Problem set:
- a) Reproduce the Swamp Zombies article word for word from "- Origin: Orange, California, USA" to "MTV's 120 Minutes.".
- b) According to the Swamp Zombies article, how many albums did the band release on Doctor Dream Records?
- c) Extend the Swamp Zombies article by writing on from its final sentence.

Text passage:
- Origin: Orange, California, USA
- Genres: Indie rock
- Labels: Doctor Dream Records

= Swamp Zombies =

Indie rock band from Irvine, California, USA

Swamp Zombies are an indie rock band formed during the 1980s in California (Irvine, CA). One of Doctor Dream Records most popular bands, the Swamp Zombies released five albums for the label. The core of their sound blended folk music and punk music with heavy doses of calypso and other influences thrown into the mix. The video for the song "Creeps" (Scratch and Sniff Car Crash) received airplay on MTV's 120 Minutes.

==Brief history==

The band was initially formed in 1985 in Irvine, CA, by two pairs of brothers, Josh and Travis Agle, and Steve and Mike Jacobs. Mike played percussion (congas) on the first single, Fire and Dogs, then was replaced by Gary McNiece, who also performed on the first album. After Gary left, a session musician laid down percussion tracks for their second album until Dave Warren stepped in to fill the void. After the third album Travis left the group and was replaced on the next album by t-ray Vogelzang, who came from a band called The Final Tourguides and also the thrash-a-bash art punk band, The Silly Millions. After t-ray departed for San Francisco, the band continued as a three piece with Travis making appearances at the odd live show in their later years. The most recent Swamp Zombies gig appears to have taken place in August 1997. Members of the Swamp Zombies found themselves in splinter and spinoff bands such as The Tiki Tones, The Huntington Cads, The Calypso Cats, Tombstone Bullets, and Trucker Up.

Record set:
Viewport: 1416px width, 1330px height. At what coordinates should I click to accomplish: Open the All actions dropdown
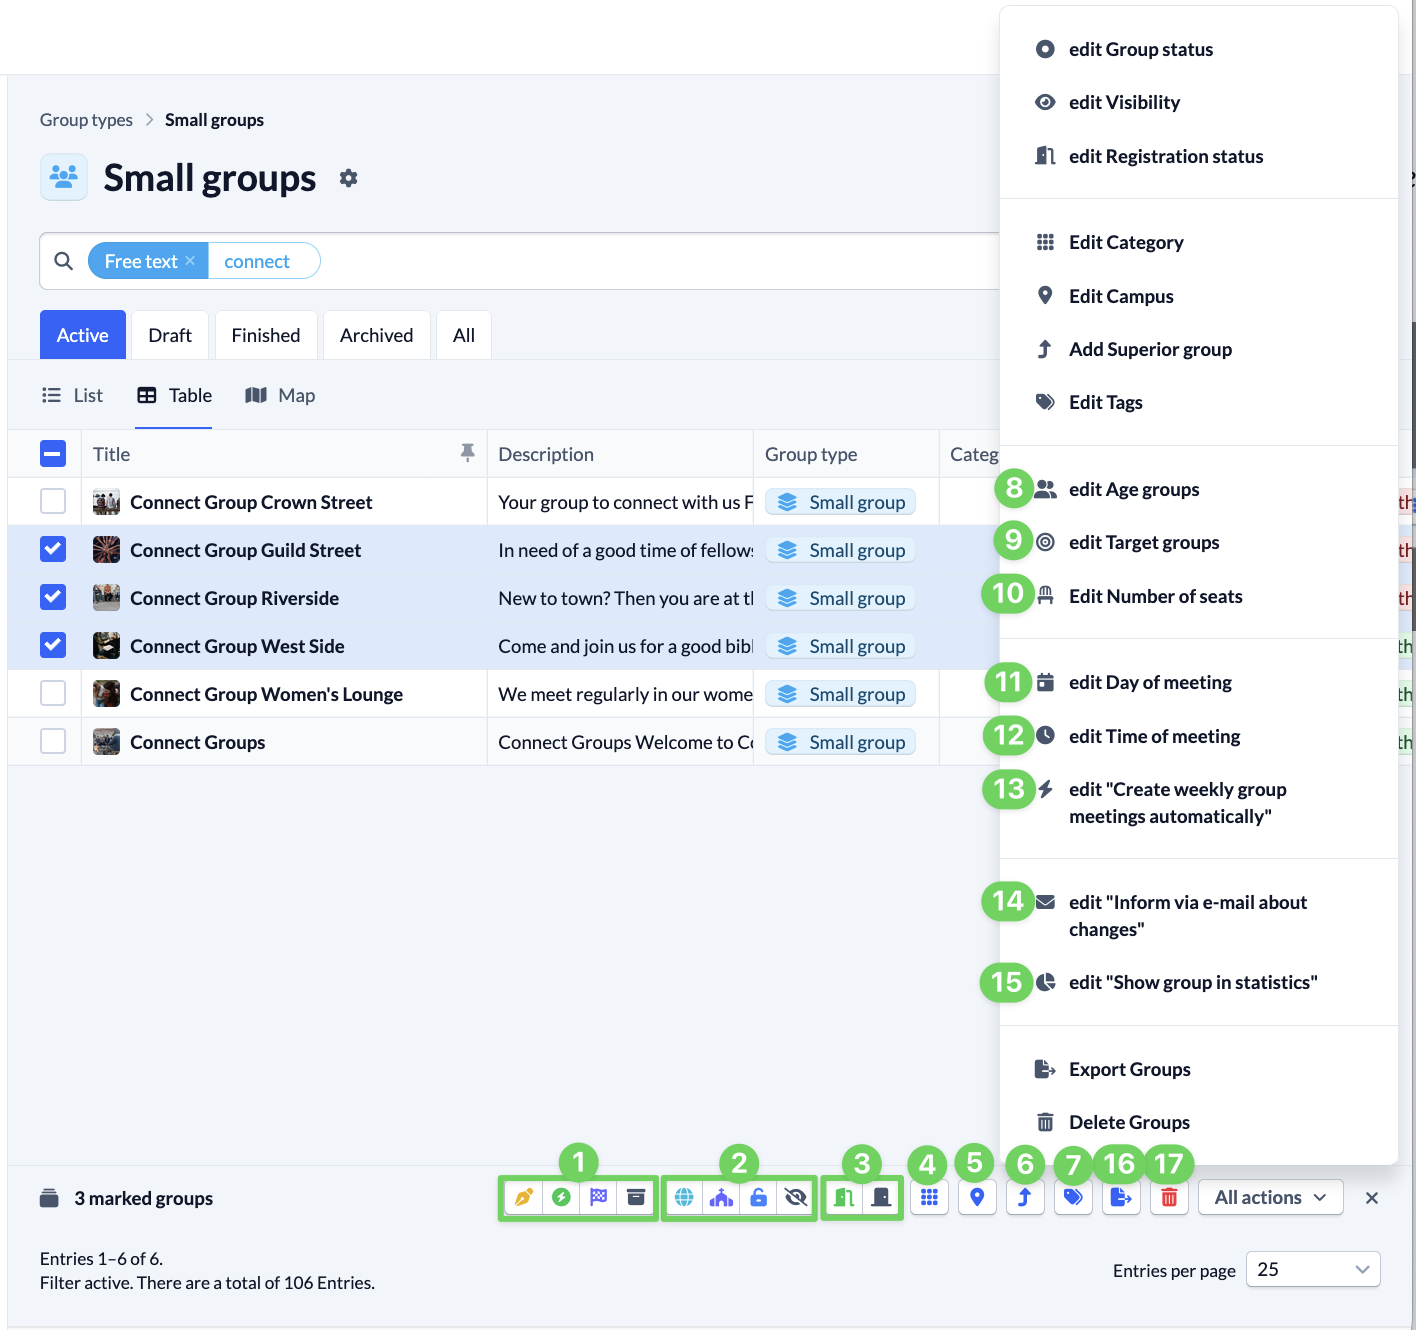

--

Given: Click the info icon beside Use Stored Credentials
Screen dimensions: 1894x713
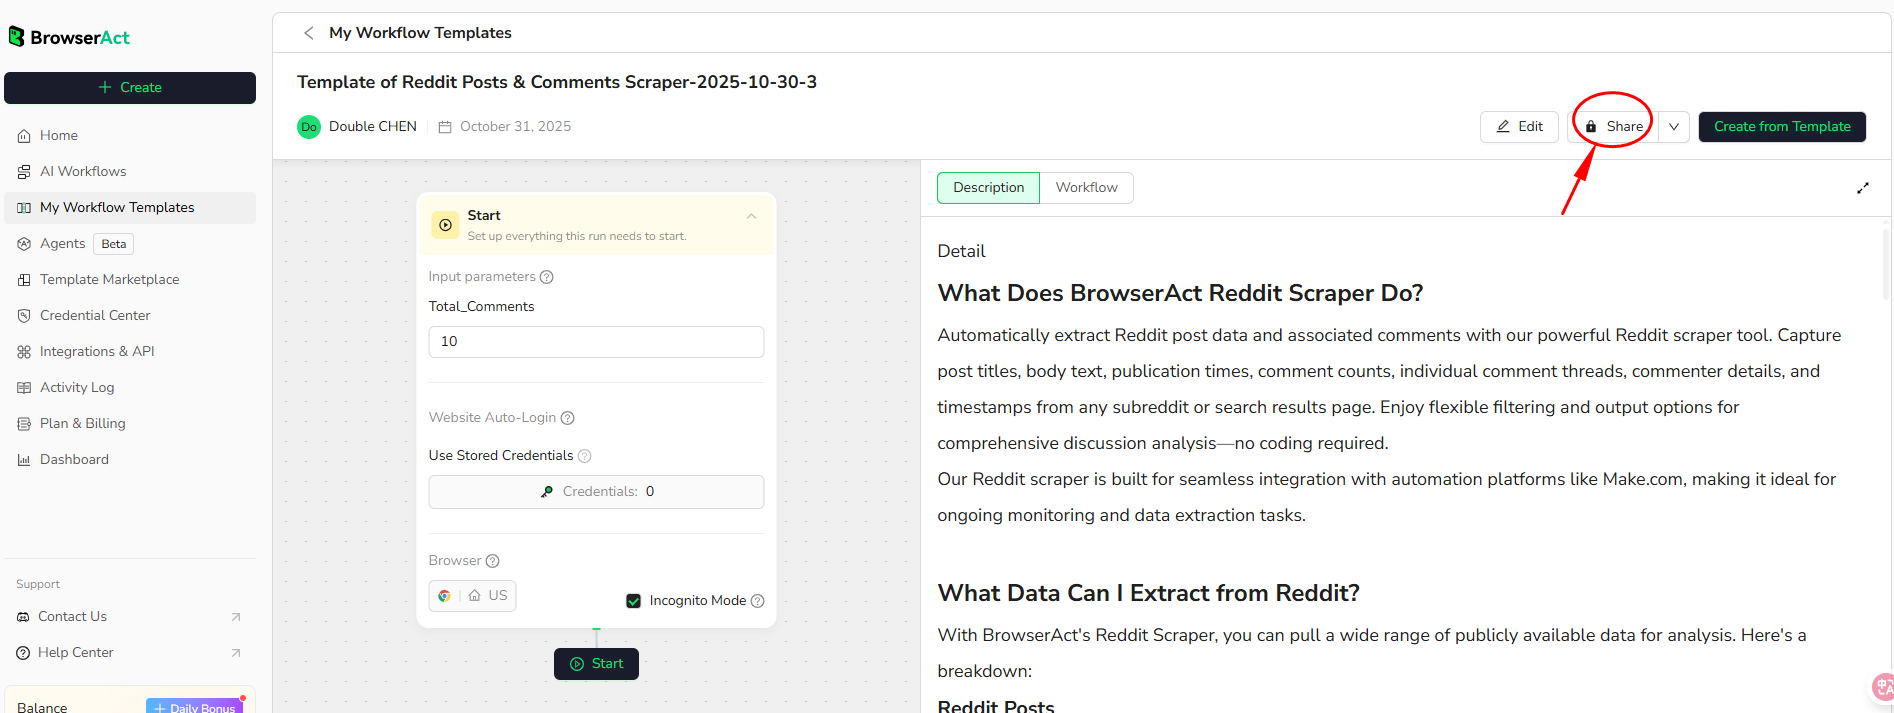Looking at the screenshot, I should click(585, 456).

...

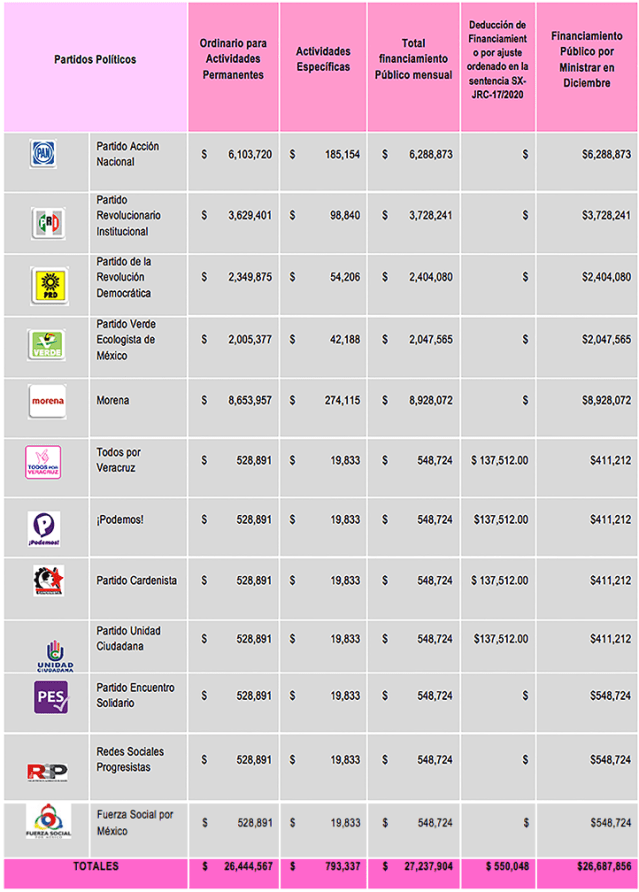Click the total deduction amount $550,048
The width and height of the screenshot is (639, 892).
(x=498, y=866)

Responses in order:
- a)
- Origin: Orange, California, USA
- Genres: Indie rock
- Labels: Doctor Dream Records

= Swamp Zombies =

Indie rock band from Irvine, California, USA

Swamp Zombies are an indie rock band formed during the 1980s in California (Irvine, CA). One of Doctor Dream Records most popular bands, the Swamp Zombies released five albums for the label. The core of their sound blended folk music and punk music with heavy doses of calypso and other influences thrown into the mix. The video for the song "Creeps" (Scratch and Sniff Car Crash) received airplay on MTV's 120 Minutes.

- b) Five albums.

- c)
As of April 2007, a documentary film is being made which will chronicle the history of the Swamp Zombies with recent interviews with band members and those associated with the band. A brief revival of the band is rumored to accompany the wrapping up of the documentary's filming.

==Lineup==

- Steve "Steeve" Jacobs 1985-1997 - bass guitar, nose flute, dulcimer, double bass, violin, tuba, farfisa, jaw harp and vocals
- Travis Agle - 1985–1990, 1996-1997 - guitar & vocals, harmonica, slide guitar, some percussion
- "T. Ray Vogelzang" - 1990-1992 - guitar & vocals, accordion
- Josh "Shag" Agle - 1985-1997 - guitar, mandolin, banjo, & vocals. Also the artist for the cover art.
- Smilin' Dave Warren (full name David Warren Williams) - 1988-1997- percussion, drums, saxophone, & vocals
- Gary McNiece 1987-1988 - percussion & vocals
- Mike Jacobs 1985-1987 - percussion, trombone, & vocals

Stand-Ins:

- Jeff Beals - guitar
- Jeff Fairbanks - touring percussionist

==Discography==

Singles:

- Fire & Dogs b/w H.B. (1985)
- Creeps b/w California/I Love You, Etc. (1990)
- Matador b/w Temecula (1994)
- The Fence Builder (2020 [recorded 1992] - online release)

- Additional photos

LPs:

- Chicken Vulture Crow (1987)
- Fink (1989)
- Scratch and Sniff Car Crash (1990)
- A Frenzy of Music and Action! (1992)
- Spunk! (1993)

Songs on Compilations:

- Mr. Heatmiser on the Doctor Dream White Christmas Album (1991)
- Santa Claus Conquers the Martians on the Santa/Satan: One and the Same? album (1993)
- Creeps, Desolation Girl on Doctor Dream Presents III Promo Collection (1990)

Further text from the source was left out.